If insomnia lasts three months or more, see a doctor, Mebust said. People also can ask for a referral to a sleep specialist. It’s important to rule out other issues, such as sleep apnea, which can increase cardiovascular risk over time. For home remedies now, Hansen and Mebust offer these tips:
Keep consistent sleep times. Schedules might be more flexible, but try to maintain the same times each day for going to bed and waking up. A consistent wakeup time is key for setting your body’s internal clock to start the day’s activities, Hansen said.
Create a screen-free buffer zone. Turn off the television and put screens away at least one hour before bedtime, when you also reduce household lighting and engage in low-stimulating, relaxing activities such as enjoying music, a puzzle or reading. “We know that if we get blue light exposure from our screens, that basically tells your brain to stay awake,” Hansen said.

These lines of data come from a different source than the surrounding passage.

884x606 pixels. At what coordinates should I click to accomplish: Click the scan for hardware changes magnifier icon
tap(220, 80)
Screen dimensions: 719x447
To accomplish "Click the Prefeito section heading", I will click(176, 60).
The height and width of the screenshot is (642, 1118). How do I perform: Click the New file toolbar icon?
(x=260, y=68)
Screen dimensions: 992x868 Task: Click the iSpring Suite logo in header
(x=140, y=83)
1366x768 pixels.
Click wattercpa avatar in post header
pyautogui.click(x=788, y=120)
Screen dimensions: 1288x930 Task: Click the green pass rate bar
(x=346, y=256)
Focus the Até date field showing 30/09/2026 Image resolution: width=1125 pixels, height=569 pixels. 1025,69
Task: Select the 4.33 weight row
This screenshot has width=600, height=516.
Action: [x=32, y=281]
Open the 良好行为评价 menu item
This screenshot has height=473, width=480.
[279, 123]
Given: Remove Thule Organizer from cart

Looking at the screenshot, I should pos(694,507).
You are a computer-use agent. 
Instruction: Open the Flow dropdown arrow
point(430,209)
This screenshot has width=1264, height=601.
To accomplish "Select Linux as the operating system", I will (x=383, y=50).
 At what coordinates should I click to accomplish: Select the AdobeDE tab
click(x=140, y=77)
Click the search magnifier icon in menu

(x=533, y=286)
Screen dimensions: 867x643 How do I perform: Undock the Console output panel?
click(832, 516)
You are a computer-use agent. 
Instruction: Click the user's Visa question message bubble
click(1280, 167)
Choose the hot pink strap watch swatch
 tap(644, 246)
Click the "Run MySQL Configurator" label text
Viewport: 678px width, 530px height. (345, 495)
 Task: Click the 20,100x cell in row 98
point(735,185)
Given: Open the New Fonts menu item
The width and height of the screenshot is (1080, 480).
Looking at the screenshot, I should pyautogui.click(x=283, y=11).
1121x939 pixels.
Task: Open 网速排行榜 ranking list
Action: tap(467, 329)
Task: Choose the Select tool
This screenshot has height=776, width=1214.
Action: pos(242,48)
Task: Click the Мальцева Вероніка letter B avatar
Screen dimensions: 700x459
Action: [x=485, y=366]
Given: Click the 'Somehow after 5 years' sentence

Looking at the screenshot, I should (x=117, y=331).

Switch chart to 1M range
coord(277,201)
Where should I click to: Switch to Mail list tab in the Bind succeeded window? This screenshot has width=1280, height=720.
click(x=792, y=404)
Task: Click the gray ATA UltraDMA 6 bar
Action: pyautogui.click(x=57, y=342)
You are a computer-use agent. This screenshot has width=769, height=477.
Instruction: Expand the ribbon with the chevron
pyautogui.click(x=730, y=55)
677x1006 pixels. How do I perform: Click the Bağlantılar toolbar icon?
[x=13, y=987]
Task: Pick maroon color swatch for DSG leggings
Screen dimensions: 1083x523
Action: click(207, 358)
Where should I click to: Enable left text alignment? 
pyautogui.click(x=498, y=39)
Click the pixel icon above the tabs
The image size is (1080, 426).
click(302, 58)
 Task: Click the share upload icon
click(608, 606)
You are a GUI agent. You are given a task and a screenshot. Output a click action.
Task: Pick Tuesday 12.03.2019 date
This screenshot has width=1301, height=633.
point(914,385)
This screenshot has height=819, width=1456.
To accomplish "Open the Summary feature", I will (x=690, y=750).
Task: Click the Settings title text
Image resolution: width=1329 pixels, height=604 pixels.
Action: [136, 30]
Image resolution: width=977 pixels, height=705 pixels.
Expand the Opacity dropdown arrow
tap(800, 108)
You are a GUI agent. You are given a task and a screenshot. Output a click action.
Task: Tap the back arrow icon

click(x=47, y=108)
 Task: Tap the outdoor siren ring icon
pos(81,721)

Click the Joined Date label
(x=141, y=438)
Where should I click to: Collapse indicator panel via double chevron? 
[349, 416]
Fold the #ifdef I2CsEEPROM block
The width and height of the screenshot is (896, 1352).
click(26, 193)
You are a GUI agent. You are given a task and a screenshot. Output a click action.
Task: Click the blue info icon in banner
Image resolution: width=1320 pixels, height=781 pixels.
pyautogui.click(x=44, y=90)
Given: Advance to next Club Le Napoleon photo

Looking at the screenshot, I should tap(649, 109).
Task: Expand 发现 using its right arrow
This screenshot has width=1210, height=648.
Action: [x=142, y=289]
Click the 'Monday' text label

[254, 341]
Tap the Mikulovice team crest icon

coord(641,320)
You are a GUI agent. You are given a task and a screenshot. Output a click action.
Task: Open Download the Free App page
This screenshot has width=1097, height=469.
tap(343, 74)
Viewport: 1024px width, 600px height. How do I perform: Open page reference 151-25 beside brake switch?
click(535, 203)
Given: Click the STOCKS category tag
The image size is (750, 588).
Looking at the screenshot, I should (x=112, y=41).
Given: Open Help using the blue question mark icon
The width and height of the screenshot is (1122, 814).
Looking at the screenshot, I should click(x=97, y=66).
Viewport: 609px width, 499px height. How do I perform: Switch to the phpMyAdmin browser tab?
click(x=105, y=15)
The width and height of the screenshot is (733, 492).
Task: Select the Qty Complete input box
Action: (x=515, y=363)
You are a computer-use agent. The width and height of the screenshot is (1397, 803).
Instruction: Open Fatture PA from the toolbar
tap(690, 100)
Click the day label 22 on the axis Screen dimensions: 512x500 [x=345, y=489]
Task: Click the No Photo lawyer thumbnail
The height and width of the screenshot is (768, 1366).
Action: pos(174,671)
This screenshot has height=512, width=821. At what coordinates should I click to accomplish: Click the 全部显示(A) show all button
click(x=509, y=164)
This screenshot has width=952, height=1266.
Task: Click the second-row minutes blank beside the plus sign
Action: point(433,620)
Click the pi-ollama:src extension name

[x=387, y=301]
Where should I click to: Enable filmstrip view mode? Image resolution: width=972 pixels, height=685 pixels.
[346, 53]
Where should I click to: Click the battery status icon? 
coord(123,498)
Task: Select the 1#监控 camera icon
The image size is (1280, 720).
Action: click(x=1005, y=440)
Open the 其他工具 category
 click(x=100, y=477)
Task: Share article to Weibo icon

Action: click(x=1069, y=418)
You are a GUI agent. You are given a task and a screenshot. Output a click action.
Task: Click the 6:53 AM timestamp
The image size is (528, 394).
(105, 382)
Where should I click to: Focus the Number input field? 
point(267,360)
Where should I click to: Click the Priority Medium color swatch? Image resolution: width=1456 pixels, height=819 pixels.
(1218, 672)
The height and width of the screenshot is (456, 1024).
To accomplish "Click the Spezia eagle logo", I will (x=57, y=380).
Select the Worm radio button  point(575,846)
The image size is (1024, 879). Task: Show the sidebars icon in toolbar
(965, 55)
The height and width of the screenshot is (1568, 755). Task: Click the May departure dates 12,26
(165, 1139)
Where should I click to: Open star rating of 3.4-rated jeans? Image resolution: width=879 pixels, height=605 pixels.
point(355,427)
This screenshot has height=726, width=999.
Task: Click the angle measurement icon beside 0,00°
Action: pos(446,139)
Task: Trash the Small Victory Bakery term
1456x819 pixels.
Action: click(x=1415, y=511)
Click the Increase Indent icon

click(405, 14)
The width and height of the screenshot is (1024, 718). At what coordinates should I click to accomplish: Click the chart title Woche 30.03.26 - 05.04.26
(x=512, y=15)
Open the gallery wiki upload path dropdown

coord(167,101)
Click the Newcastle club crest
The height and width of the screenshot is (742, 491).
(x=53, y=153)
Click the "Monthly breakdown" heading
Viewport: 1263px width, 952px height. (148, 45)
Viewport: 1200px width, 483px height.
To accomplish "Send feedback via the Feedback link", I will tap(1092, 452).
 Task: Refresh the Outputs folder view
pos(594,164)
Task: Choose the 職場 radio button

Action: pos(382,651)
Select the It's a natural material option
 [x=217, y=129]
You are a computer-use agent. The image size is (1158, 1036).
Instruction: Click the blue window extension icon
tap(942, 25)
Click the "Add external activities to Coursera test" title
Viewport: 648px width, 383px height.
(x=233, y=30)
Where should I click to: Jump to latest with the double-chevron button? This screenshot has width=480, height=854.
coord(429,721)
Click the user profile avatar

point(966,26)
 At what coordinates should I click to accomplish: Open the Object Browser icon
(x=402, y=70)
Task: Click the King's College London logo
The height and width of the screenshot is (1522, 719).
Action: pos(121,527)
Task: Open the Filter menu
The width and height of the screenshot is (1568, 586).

Take advantage of time off. Mebust suggests using holiday time for rest and self-care and to focus on a consistent bedtime routine. Avoid oversleeping, which can throw off a normal sleep schedule.
Get up if sleepless for 30 minutes. Leave the bedroom for relaxing activity until feeling tired again, Mebust said. “We don’t want them to turn on the TV or watch their phone because the light from those devices will make it hard to go back to sleep. Instead, do quiet activities and relax before feeling sleepy and going back to bed.”
Add exercise and mindfulness. These can be short and simple, such as a walk and timeouts for deep breathing or meditation. “Research has shown us that a best time of day for the sleep-promoting effects of exercise are in the late afternoon, like 4 to 6 p.m.,” Hansen said. However, she said any time you squeeze in movement will help toward sleep later in the day.
Go easy on caffeine, alcohol and sleep meds. Caffeine intake can turn into a vicious cycle, so consider less or go without, Hansen said. Alcoholic drinks can turn against you. Enjoy a glass of wine or one drink, Hansen said, but a pattern of multiple drinks nightly to aid sleep is a red flag. “As your body starts to metabolize the alcohol, it actually starts to fragment sleep.”
Relying heavily on alcoholic drinks impacts dreaming patterns and can reduce muscle tone in the airways, affecting snoring and sleep apnea. Sleep medicine can help but should be used sparingly, Mebust said.
Seek sunlight or light therapy. Sunlight exposure in the morning helps set your internal body clock for when your days starts, Hansen said. Seasonal-affective lights, sold online and in local shops, can help for use early in the day.
Avoid naps and late dinners. Naps in a sense steal from the buildup to nightly sleep, Mebust said. Many sleep specialists also suggest eating dinner about three hours before bedtime to give your body time to digest. Eating late can disrupt the quality of sleep.